Happy Thighs, 2003
REVIEW BY: Sean McCarthy
ORIGINALLY PUBLISHED: 06/11/2004
For more than ten years, Ken Rockwood and Danielle Brancaccio have created chill-out folk music under the name Professor and Maryann. Yes, it's hard not to think of Gilligan, even though listening to the first few chords of "Bible and a Gun" put to rest any sense that this is a novelty band. This is not "A Mighty Wind" type of folk, folks.
The duo's latest release, Runaway Favorite, is lush, expertly crafted and full of smart, intelligent lyrics. And as a result, it's probably not the album that will break them into the mainstream. No matter, this is still a worthy purchase, even for non-folk lovers.
It's impossible for music geeks to talk about other aspects of an album without overly obsessing over the vocals of a strong female vocalist, and Danielle Brancaccio is no exception. Her deceptively warbly voice brings comparison to Marianne Faithfull or Michelle Shocked. The weakest tracks on Runaway Favorite, such as "World of Clowns," are the ones that do not showcase her vocal range.

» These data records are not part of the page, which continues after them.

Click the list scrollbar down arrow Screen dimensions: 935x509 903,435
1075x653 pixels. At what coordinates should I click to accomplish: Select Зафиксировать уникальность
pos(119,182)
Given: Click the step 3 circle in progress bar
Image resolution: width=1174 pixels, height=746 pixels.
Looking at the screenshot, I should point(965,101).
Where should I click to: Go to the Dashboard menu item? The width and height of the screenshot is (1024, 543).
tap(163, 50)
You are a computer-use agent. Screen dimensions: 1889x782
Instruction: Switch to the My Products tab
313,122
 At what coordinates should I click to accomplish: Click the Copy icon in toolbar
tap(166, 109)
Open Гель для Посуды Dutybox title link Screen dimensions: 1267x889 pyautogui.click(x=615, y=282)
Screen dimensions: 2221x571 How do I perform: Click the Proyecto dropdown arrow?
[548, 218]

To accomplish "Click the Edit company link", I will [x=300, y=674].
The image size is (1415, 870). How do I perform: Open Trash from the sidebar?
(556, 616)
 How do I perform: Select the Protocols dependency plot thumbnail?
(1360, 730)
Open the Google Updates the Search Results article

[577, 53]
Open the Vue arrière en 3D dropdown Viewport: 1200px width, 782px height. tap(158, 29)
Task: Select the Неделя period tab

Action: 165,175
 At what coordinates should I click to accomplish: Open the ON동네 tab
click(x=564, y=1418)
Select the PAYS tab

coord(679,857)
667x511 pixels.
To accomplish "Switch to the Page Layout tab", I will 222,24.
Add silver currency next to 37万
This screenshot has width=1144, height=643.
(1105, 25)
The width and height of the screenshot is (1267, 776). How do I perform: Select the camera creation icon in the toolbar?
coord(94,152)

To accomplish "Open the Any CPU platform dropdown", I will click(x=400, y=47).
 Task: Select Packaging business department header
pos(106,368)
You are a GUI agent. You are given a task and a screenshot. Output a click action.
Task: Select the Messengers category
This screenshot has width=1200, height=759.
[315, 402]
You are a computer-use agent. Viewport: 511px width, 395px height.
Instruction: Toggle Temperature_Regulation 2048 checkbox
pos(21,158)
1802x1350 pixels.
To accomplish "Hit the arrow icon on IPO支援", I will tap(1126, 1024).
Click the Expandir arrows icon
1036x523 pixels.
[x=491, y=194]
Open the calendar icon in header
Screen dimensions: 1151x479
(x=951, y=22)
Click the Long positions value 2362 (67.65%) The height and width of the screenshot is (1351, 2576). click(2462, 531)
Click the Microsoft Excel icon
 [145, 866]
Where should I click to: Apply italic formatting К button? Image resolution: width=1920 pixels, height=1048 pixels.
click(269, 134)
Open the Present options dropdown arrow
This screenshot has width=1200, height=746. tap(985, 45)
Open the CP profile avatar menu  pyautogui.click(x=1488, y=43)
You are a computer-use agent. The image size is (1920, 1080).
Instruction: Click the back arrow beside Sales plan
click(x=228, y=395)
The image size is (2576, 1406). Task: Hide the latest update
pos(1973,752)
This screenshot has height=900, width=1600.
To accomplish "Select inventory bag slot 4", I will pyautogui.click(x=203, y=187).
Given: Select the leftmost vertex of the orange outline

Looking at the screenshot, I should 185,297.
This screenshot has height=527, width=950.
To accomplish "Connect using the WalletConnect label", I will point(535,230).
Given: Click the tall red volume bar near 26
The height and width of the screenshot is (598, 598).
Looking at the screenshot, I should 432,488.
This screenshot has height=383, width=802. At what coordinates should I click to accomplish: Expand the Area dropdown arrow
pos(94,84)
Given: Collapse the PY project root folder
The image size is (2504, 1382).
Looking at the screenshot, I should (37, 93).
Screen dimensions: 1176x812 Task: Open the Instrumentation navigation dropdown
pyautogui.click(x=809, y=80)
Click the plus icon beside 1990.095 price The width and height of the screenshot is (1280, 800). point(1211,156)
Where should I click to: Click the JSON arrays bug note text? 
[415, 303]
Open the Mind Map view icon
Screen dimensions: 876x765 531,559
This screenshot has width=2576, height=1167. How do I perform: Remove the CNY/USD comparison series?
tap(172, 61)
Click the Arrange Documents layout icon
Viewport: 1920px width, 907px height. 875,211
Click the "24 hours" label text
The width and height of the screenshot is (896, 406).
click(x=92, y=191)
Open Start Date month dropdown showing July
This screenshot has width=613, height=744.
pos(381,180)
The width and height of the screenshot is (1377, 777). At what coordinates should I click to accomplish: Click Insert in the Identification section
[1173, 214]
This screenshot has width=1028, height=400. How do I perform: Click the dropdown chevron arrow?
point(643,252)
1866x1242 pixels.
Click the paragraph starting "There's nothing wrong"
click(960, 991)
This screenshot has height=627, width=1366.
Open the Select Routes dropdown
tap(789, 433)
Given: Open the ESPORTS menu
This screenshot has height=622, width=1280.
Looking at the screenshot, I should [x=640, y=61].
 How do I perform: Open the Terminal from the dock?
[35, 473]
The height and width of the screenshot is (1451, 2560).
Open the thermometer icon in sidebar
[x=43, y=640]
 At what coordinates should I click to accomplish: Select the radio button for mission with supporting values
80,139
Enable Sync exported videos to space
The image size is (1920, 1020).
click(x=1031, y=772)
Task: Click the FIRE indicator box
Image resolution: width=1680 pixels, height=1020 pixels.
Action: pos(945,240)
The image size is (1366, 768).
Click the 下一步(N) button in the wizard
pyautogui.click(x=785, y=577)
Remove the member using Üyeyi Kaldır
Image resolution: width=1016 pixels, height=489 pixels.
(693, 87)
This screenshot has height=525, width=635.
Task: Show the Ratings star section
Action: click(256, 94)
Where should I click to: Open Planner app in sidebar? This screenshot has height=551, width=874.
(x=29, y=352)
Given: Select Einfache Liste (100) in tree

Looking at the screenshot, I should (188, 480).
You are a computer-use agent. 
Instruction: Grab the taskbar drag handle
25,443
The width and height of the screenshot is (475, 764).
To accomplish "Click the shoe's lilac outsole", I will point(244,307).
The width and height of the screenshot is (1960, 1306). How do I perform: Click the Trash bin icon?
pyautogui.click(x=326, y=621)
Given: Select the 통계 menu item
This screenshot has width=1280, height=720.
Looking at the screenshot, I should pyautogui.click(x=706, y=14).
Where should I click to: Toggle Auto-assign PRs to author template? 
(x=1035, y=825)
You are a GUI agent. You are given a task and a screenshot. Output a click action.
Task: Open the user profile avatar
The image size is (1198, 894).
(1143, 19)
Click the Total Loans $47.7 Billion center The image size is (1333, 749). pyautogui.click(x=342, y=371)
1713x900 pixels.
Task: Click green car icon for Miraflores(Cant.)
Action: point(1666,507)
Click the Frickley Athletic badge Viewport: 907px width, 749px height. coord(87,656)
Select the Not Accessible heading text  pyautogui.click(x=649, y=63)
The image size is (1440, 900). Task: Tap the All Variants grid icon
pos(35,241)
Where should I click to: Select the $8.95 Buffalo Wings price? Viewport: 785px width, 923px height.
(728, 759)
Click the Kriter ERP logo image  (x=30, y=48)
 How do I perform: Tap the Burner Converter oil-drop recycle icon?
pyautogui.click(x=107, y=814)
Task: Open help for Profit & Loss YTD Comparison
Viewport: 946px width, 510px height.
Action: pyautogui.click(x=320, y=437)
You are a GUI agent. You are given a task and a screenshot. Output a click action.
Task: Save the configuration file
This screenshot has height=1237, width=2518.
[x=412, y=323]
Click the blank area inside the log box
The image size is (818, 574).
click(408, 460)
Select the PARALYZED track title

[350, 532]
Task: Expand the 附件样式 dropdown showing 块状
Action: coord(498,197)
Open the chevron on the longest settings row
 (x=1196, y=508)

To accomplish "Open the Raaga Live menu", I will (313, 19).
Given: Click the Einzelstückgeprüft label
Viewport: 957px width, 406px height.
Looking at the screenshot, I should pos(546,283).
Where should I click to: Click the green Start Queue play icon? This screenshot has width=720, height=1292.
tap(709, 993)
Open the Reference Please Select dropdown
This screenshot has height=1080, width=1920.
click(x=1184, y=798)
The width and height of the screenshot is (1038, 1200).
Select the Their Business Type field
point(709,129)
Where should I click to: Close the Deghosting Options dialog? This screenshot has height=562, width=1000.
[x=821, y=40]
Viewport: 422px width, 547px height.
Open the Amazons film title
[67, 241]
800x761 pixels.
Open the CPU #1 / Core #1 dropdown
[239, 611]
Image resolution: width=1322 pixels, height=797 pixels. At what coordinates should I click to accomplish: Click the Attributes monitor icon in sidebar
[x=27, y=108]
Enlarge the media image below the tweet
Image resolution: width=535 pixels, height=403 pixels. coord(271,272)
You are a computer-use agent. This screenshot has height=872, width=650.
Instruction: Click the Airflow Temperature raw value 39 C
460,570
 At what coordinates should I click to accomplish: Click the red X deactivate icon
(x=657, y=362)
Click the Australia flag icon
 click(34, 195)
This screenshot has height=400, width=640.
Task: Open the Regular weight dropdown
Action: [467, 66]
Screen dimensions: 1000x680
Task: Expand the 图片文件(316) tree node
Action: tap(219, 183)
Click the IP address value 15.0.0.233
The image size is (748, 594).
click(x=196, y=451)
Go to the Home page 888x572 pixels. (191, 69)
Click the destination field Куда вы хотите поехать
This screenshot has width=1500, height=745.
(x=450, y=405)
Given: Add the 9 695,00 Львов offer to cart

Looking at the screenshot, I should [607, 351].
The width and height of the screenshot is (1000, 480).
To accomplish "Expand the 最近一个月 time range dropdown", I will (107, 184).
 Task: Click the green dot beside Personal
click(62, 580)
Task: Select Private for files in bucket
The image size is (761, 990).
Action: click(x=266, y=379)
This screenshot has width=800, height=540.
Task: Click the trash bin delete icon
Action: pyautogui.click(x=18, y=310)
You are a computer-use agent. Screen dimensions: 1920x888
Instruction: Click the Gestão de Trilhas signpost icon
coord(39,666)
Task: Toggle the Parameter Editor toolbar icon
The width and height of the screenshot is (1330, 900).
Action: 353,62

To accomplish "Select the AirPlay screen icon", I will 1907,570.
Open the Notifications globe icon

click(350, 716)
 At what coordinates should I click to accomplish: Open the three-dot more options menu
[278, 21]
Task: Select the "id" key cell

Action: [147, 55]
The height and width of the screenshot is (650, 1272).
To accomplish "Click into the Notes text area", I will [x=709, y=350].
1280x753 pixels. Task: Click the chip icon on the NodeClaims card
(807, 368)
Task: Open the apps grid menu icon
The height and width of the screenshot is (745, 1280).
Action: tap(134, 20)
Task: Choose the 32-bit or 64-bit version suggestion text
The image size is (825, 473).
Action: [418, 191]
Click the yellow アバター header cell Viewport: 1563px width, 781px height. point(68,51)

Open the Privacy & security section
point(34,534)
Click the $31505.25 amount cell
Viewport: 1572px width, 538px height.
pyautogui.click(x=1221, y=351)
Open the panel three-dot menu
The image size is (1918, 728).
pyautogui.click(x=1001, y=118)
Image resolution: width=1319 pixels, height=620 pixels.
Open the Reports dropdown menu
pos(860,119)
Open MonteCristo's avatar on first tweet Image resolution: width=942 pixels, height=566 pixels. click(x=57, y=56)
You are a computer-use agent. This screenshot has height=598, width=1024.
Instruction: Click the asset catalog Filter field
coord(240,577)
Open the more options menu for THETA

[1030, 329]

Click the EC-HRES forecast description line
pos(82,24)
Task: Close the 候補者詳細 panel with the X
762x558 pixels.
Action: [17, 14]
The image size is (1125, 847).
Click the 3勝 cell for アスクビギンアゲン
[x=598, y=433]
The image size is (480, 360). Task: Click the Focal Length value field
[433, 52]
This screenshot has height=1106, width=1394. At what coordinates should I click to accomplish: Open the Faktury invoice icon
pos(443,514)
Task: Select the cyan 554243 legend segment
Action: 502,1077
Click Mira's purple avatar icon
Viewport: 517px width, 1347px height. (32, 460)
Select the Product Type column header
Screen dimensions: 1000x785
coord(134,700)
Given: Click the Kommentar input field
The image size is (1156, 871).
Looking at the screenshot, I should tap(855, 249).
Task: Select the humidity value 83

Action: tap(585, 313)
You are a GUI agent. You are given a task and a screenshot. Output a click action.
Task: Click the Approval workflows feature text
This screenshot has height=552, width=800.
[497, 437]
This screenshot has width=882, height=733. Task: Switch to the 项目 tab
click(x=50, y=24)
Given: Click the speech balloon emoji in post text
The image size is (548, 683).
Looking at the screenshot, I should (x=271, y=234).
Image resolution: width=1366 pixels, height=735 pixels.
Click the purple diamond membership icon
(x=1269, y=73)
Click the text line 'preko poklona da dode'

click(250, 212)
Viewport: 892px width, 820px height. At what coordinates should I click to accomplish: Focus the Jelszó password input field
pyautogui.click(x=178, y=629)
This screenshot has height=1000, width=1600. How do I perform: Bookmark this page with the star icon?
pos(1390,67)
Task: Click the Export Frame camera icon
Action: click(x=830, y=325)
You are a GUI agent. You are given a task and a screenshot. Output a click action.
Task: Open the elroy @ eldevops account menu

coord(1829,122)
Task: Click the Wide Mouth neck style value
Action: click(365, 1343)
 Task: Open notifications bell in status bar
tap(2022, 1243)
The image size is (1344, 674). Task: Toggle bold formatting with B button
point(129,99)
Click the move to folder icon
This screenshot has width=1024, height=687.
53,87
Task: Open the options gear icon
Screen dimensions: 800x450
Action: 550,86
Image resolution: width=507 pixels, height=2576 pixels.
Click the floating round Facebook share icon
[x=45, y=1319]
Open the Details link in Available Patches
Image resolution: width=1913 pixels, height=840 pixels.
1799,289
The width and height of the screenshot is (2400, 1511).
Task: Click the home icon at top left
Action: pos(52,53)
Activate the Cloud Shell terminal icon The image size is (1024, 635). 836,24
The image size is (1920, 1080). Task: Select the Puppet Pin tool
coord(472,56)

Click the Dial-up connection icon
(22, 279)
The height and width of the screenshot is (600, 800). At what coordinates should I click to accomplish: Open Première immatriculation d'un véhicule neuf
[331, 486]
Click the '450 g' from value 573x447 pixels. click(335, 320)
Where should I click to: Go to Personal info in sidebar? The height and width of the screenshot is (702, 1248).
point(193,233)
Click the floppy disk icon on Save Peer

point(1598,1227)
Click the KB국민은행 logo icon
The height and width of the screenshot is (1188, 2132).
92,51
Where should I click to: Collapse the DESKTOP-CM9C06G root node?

That's not to say that Brancaccio carries Professor and Maryann. Ken Rockwood's guitar work is solid throughout Runaway Favorite. Kudos also go to drummer Paul Devito, who provides a solid backbone and muscle throughout this disc. The inclusion of cello and violin give the album a sound that brings comparisons to Jon Brion's arrangements on Aimee Mann's best efforts and the soundtrack to Eternal Sunshine of the Spotless Mind.
Occasionally, Professor and Maryann stumble upon typical coffee house-type clichés. "Wish Symphony" is overly cheesy and the duo has way too much talent to come up with a chorus like "Your Love is like a chariot/let's run" on the song "Chariot." Still, when the duo takes artistic risks, they usually pay off, such as in the closing song, "Ten Tubas."
This disc may take a few listens to fully sink in, but Rockwood and Brancaccio give you reason to keep returning. If you like your music filled with melancholy, Runaway Favorite is a worthy purchase. "On such a dreary day / When love has strayed / And all of the taxies are taken / I'll grab my coat," Brancaccio sings on "Roof of the World." It's scenes such as this that would even make Belle and Sebastian crack a wry grin.